The common view was that Chief Justice Sundaresh Menon wanted to be part of the three-judge bench that hears this constitutional challenge. He could do so in the Kenneth and Gary case, but he would have to recuse himself in the Tan Eng Hong case, since he was the Attorney-General at the time the case was going through the lower courts (2010 – 2012). This neat theory would account for the fact that although the Tan Eng Hong case was launched earlier, in September 2010, it was given later hearing dates than the Kenneth and Gary case. This strange calendaring thus allowed the couple’s case to proceed ahead, reaching the Court of Appeal first.
The complication was that since the two cases were so similar, it would be more efficient to consolidate the two cases at the appeal stage. But consolidation would also mean that Sundaresh Menon would be obliged to recuse himself. The view from the ground therefore, was that the Tan Eng Hong case was red-lighted by a delay in delivering the judgement so that an appeal could not be filed until the Kenneth and Gary case had been heard.
M Ravi no doubt can see the whole plan as well as anyone else, and in August 2013, acting for his client Tan Eng Hong, made an application to the High Court to be recognised as an interested party in the Court of Appeal hearing on the Kenneth and Gary case. The argument is that since the outcome of Kenneth and Gary’s appeal will affect Tan’s case (for which High Court judgement was still pending at the time) Tan should be permitted to intervene.
This move must have upset the best-laid of plans. From a legal point of view, it would be very difficult to deny such an application. The fact of the matter is that the two cases are very similar. Whatever ruling comes out of the Court of Appeal in Gary and Kenneth’s case, it would clearly impact Tan Eng Hong’s case.
I have been given to understand that phone calls were exchanged between the High Court and M Ravi’s office in which the lawyer was persuaded to withdraw his application on the understanding that the judgement for Tan Eng Hong would be released shortly. And that’s why the judgement was released on 2 October, when few others were expecting it.
Just like in the other case, Justice Quentin Loh dismissed Tan Eng Hong’s challenge. The reasoning used was similar in many respects.
But what happens next?
* * * * *
We can only speculate, but if M Ravi moves as deftly as he has shown himself capable of, the Supreme Court will have to dance to his tune.
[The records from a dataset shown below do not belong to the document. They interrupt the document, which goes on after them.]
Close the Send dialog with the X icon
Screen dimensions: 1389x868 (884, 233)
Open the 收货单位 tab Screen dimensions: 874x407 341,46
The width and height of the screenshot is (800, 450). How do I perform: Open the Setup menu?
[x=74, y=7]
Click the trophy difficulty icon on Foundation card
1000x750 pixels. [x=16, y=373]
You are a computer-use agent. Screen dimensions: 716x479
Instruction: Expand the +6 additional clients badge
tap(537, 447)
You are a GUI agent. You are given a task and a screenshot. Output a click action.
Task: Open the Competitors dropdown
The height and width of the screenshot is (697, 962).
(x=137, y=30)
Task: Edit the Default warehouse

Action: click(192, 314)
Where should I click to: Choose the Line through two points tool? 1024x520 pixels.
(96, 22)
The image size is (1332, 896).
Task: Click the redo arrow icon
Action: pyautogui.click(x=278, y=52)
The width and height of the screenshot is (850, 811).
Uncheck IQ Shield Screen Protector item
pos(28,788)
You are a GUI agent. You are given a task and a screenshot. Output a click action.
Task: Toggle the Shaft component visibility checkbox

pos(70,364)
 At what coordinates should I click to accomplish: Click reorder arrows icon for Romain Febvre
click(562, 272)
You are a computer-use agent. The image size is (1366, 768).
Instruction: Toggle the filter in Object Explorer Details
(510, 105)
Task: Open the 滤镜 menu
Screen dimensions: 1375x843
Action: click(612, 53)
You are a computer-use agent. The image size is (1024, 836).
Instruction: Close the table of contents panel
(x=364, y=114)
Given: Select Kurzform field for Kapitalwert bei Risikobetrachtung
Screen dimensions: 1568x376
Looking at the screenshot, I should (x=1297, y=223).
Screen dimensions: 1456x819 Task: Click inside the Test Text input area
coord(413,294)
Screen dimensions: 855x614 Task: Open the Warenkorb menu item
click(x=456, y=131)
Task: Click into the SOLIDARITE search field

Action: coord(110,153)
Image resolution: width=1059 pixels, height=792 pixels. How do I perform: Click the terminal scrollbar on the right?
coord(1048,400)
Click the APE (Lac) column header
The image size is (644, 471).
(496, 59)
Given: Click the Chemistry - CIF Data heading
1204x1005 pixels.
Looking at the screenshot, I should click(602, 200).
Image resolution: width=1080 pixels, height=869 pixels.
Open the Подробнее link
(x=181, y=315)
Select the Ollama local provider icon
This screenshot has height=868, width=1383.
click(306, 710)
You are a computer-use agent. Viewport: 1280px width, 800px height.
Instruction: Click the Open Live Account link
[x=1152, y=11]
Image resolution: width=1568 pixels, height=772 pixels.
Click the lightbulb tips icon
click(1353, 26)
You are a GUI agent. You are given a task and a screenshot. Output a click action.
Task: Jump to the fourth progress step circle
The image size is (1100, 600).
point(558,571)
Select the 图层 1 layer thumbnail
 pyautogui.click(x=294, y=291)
I expect him to file an appeal immediately. At the same time, I expect him to apply for a consolidation of the two cases at the appeal stage. Proper procedure then would be to ask the Attorney-General’s Chambers as well as the legal team for Kenneth and Gary (now led by Deborah Barker) whether they would object, and then to schedule hearings on the question of consolidation.
Once this process is started, it would seem unavoidable that the appeal hearing for the Kenneth and Gary case should be suspended until the question of consolidation is sorted out. Thus, I don’t see the hearing on 14 October going ahead — for Kenneth and Gary’s appeal alone.
Moreover, since I can’t see any good legal grounds for rejecting an application to consolidate the two cases, I think there is a good likelihood that this will come to pass. Then again, Singapore courts are known to fly off into logic of their own.
Assuming that the two cases are consolidated, it will mean that Sundaresh Menon will have to recuse himself. The other two judges of appeal already named for the 14 October bench (V K Rajah and Andrew Phang) would not be affected. Which other judge will be chosen to replace Menon? What impact will that have on the chances of success of the constitutional challenge? All that is very hard to see.